There is a wide gap between the expectations of parents and their adult children about the help they will provide as their parents get older.

In fact, when it comes to money and healthcare in retirement, parents and their adult children just aren’t on the same page, according to the 2016 Fidelity Investments’ Family & Finance Study.

Four in ten families disagree on roles adult children should play such as who will be a caregiver, who will be the executor of the estate and who will manage finances.  In addition:

  • 93% of parents said it was unacceptable to become financially dependent on their children; only 30% of adult children felt the same way.
  • 45% of adult children said they won’t help with caregiving, but 72% of parents expect their children to help.
  • Topics such as long term care, living expenses in retirement, will and estate plan and the location of important documents just aren’t being talked about.

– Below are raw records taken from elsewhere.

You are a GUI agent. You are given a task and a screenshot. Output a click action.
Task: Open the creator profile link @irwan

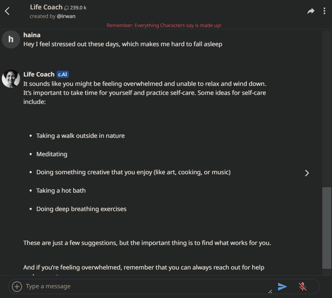(x=66, y=16)
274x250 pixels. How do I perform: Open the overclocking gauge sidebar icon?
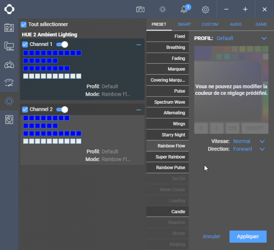tap(9, 83)
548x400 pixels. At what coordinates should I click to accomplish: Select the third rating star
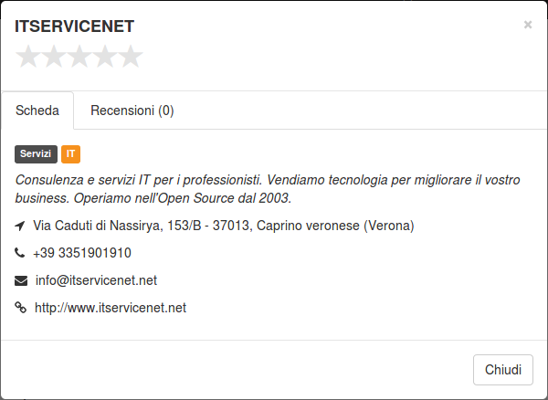pyautogui.click(x=79, y=57)
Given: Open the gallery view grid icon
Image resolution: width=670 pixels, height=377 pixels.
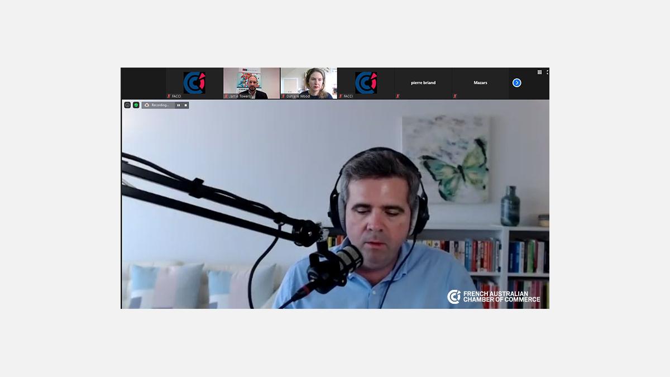Looking at the screenshot, I should (x=539, y=72).
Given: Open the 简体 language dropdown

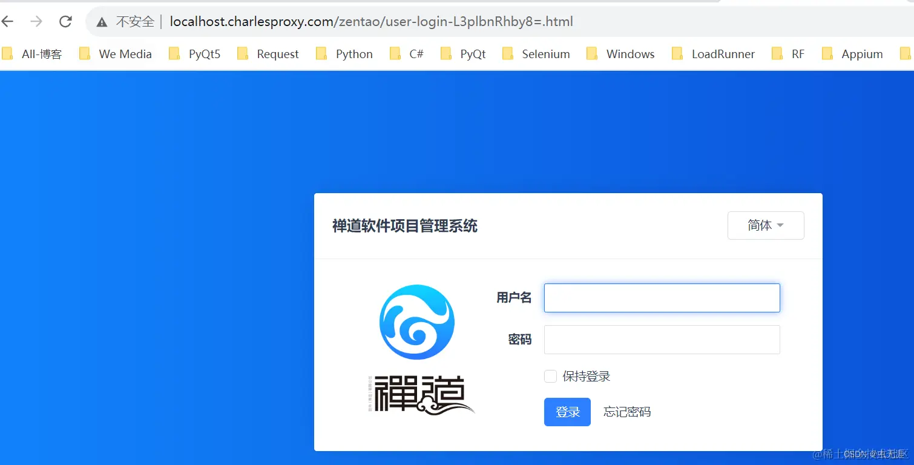Looking at the screenshot, I should (x=765, y=225).
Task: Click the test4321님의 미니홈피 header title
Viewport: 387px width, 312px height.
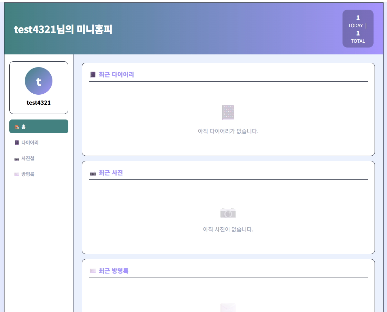Action: 63,30
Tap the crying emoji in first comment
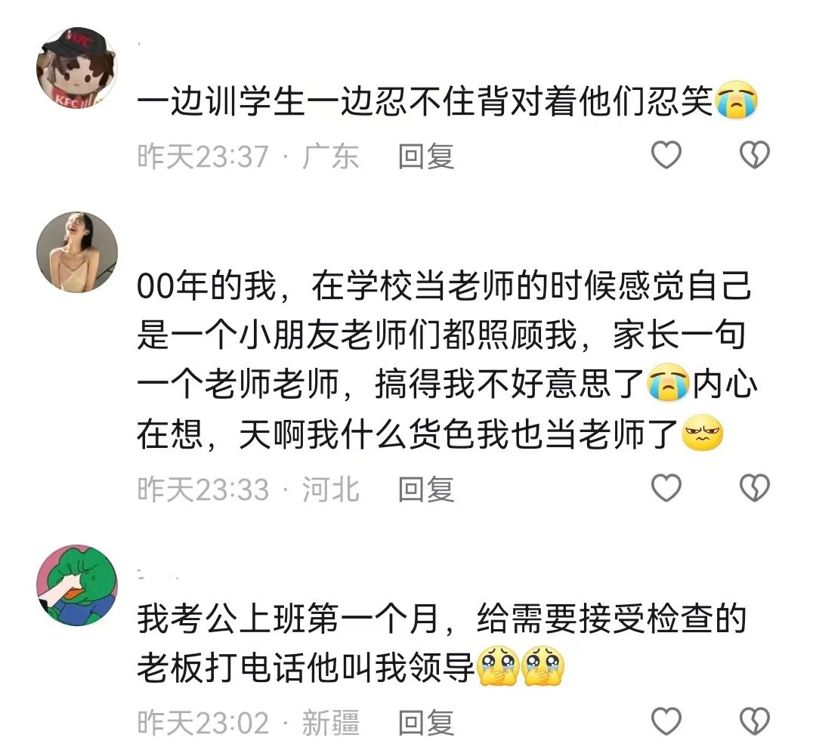 [x=737, y=100]
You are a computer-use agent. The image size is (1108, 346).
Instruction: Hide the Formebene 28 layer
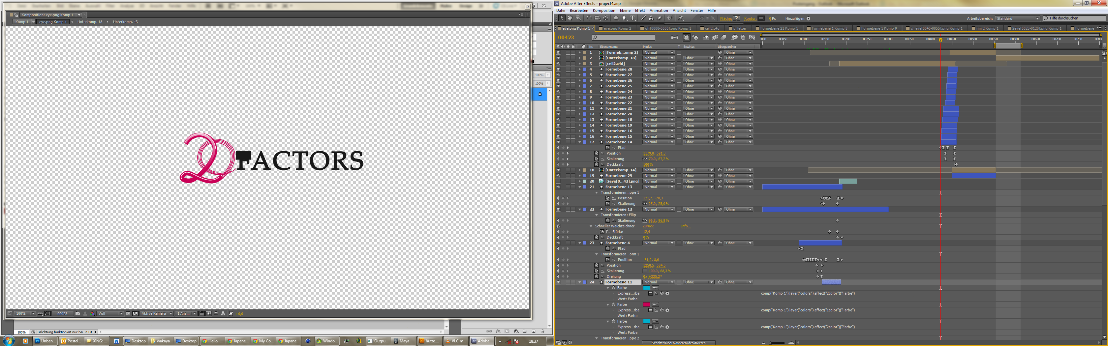tap(558, 69)
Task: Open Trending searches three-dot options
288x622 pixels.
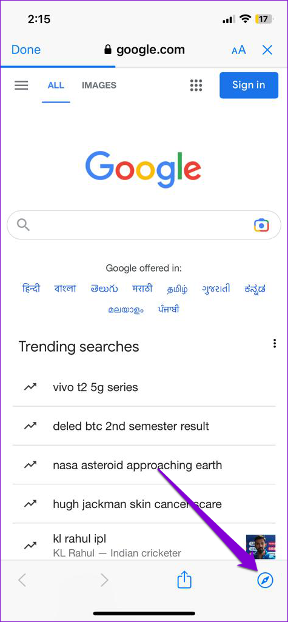Action: pos(275,344)
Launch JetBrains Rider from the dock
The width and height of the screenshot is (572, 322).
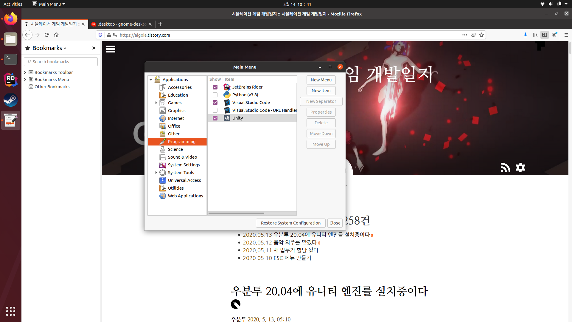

No wonder there is so much stress and confusion when a family crisis occurs.  What’s the solution?

Start talking.

It’s hardly a surprise that the survey found that 93% of adult children and 95% of parents enjoyed greater peace of mind when they had conversations about expectations of assistance during retirement

There are resources listed below to help guide the discussion whether you are the parent or adult child.

You don’t have to go it alone.  If you have a financial advisor, ask him or her to join you in the discussion.  It is your responsibility to set the tone and guide the discussion while the advisor can help bridge the conversation gaps and fill in the details on investments and insurance.  It’s a great opportunity for your children to get to know your advisor so they are comfortable turning there for help when it is needed.

Genworth has a conversation starting kit that offers some great tips about how to and “not to” handle the discussion of long term care and caregiving.

These articles from Fidelity provide some great tips for adult children and their parents to open up the discussion and the topics to cover from finances to will and estate issues.

These conversations aren’t easy but they can be a wonderful gift to an adult child who when the time comes will know what you want rather than guessing or feeling overwhelmed when something happens.